▸ SUPPLIED DATA:
BEGIN

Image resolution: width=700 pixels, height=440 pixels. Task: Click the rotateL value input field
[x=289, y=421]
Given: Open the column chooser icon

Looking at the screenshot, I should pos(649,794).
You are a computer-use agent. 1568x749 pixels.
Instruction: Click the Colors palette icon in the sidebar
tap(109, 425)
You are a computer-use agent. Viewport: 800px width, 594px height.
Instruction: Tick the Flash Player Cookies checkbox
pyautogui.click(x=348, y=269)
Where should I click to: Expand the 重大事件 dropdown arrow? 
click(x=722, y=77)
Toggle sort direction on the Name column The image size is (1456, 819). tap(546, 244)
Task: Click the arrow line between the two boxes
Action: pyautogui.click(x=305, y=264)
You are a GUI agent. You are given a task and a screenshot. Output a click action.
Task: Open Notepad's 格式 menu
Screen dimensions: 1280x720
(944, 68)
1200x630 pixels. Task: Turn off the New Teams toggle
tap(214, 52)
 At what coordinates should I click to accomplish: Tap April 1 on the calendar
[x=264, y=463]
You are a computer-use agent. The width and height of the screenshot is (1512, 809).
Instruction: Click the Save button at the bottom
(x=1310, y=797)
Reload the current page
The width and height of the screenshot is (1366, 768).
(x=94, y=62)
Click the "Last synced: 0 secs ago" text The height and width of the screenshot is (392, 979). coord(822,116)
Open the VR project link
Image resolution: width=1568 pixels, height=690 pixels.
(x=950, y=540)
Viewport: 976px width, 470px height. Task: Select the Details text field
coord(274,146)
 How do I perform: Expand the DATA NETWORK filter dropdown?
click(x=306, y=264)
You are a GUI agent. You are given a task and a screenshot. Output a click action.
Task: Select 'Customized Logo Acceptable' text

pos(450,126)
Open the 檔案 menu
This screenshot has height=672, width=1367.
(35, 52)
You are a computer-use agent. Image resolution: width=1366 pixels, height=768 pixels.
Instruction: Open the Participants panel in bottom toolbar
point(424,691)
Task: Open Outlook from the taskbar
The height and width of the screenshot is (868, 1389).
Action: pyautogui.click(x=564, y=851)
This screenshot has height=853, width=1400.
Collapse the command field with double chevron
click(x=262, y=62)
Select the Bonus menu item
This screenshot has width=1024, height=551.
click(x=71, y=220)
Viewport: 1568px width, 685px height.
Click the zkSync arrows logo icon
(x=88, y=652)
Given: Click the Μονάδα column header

END

All of the data above should be output exactly.

▸ COMPLETED EXERCISE:
Image resolution: width=700 pixels, height=440 pixels. Task: Click the rotateL value input field
[x=289, y=421]
Given: Open the column chooser icon

Looking at the screenshot, I should pos(649,794).
You are a computer-use agent. 1568x749 pixels.
Instruction: Click the Colors palette icon in the sidebar
tap(109, 425)
You are a computer-use agent. Viewport: 800px width, 594px height.
Instruction: Tick the Flash Player Cookies checkbox
pyautogui.click(x=348, y=269)
Where should I click to: Expand the 重大事件 dropdown arrow? 
click(x=722, y=77)
Toggle sort direction on the Name column The image size is (1456, 819). tap(546, 244)
Task: Click the arrow line between the two boxes
Action: pyautogui.click(x=305, y=264)
You are a GUI agent. You are given a task and a screenshot. Output a click action.
Task: Open Notepad's 格式 menu
Screen dimensions: 1280x720
(944, 68)
1200x630 pixels. Task: Turn off the New Teams toggle
tap(214, 52)
 At what coordinates should I click to accomplish: Tap April 1 on the calendar
[x=264, y=463]
You are a computer-use agent. The width and height of the screenshot is (1512, 809).
Instruction: Click the Save button at the bottom
(x=1310, y=797)
Reload the current page
The width and height of the screenshot is (1366, 768).
(x=94, y=62)
Click the "Last synced: 0 secs ago" text The height and width of the screenshot is (392, 979). coord(822,116)
Open the VR project link
Image resolution: width=1568 pixels, height=690 pixels.
(x=950, y=540)
Viewport: 976px width, 470px height. Task: Select the Details text field
coord(274,146)
 How do I perform: Expand the DATA NETWORK filter dropdown?
click(x=306, y=264)
You are a GUI agent. You are given a task and a screenshot. Output a click action.
Task: Select 'Customized Logo Acceptable' text

pos(450,126)
Open the 檔案 menu
This screenshot has height=672, width=1367.
(35, 52)
You are a computer-use agent. Image resolution: width=1366 pixels, height=768 pixels.
Instruction: Open the Participants panel in bottom toolbar
point(424,691)
Task: Open Outlook from the taskbar
The height and width of the screenshot is (868, 1389).
Action: pyautogui.click(x=564, y=851)
This screenshot has height=853, width=1400.
Collapse the command field with double chevron
click(x=262, y=62)
Select the Bonus menu item
This screenshot has width=1024, height=551.
click(x=71, y=220)
Viewport: 1568px width, 685px height.
Click the zkSync arrows logo icon
(x=88, y=652)
Given: Click the Μονάδα column header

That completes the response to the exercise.